Master Curve untuk konfigurasi Schlumberger

(Parasnis,D.S, 1971, Principles of Applied Geophysics, p.108)

Sekitar tahun 1970-an saat beredar kalkulator yang bisa diprogram seperti pada Texas Instrument SR-52, para programer yang mempunyai latar belakang pengetahuan geolistrik mulai menggunakan program komputer untuk menghitung data geolistrik.
Pada tahun 1980-an setelah komputer banyak digunakan di kantor ataupun pada masyarakat pengguna lainnya, maka secara praktis perhitungan data geolistrik telah berpindah dari 'Curve Matching' ke program komputer. Hasil perhitungan data geolistrik yang berupa jarak AB/2 kontra tahanan jenis semu menjadi ketebalan lapisan batuan dan tahanan jenis sebenarnya ('true resistivity') akan memberikan hasil perhitungan yang lebih obyektif dari pada penggunaan metoda 'Curve Matching'.
Sebelum tahun 1985, mulanya program komputer untuk penghitungan data geolistrik menggunakan bahasa pemrograman Fortran. Sejak DOS ('Disk Operating System', 1985-1993) banyak digunakan pada komputer, bahasa pemrograman yang digunakan adalah BASIC (keluaran IBM), QuickBASIC (keluaran Microsoft) ataupun TurboBASIC dan Pascal (keluaran Borland) dengan alasan lebih mudah dan lebih sederhana dari pada bahasa pemrograman Fortran.
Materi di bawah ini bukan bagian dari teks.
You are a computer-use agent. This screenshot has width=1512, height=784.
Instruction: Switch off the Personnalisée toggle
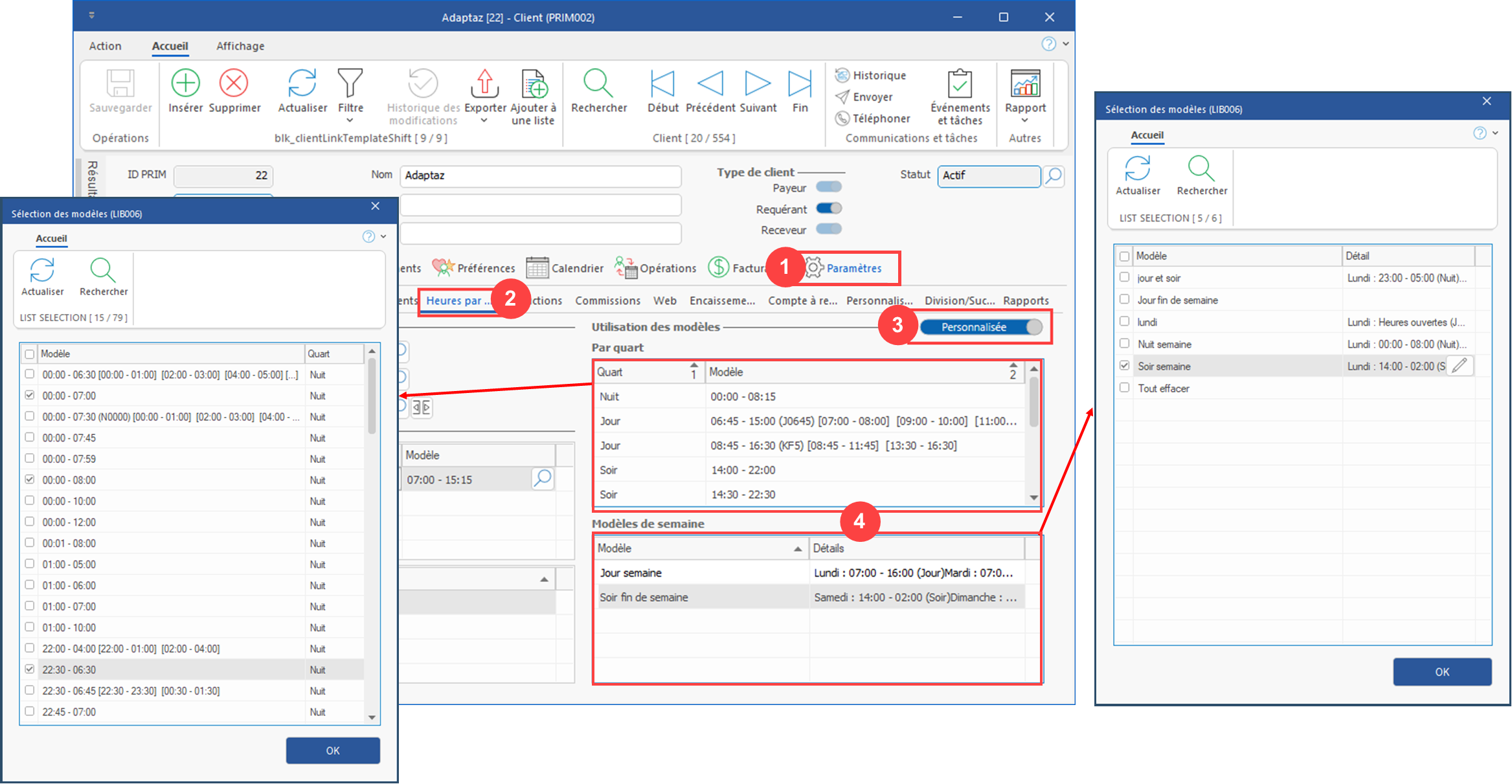pyautogui.click(x=981, y=327)
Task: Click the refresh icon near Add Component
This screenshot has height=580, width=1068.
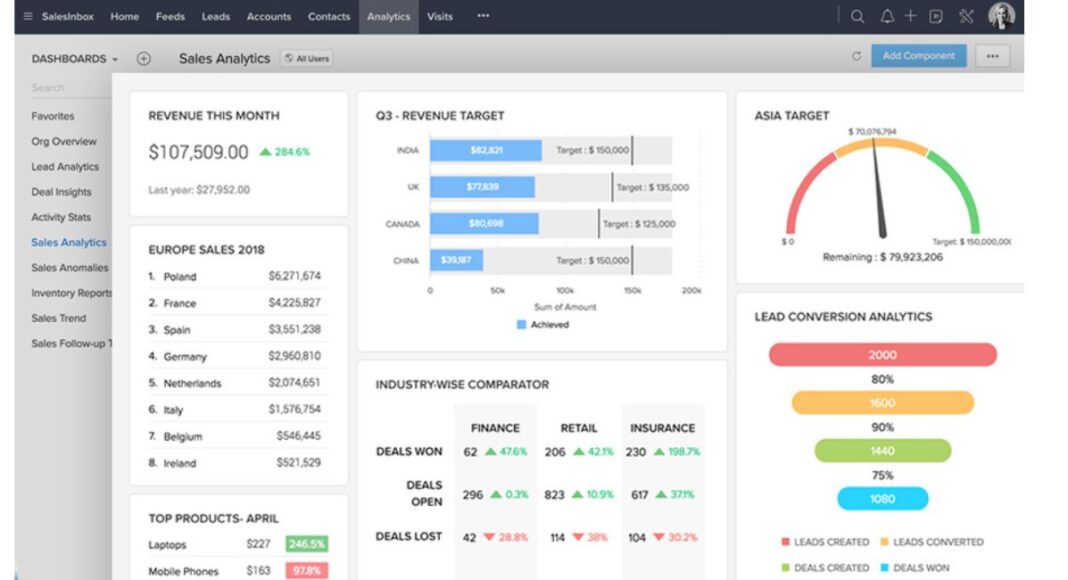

Setelah Windows 95 beredar yang kemudian diikuti Windows 98, ME, 2000, XP dan Vista serta kecepatan CPU yang semakin meningkat serta penggunaan RAM yang lebih besar, maka digunakan bahasa pemrograman Visual Basic (keluaran Microsoft) dan Delphi (keluaran Borland) yang lebih leluasa menggunakan kapasitas besar file dan memory, logika program yang lebih terstruktur serta tampilan pada layar monitor yang jauh lebih baik. Juga tidak tertutup kemungkinan untuk menggunakan bahasa pemrograman C dan C++.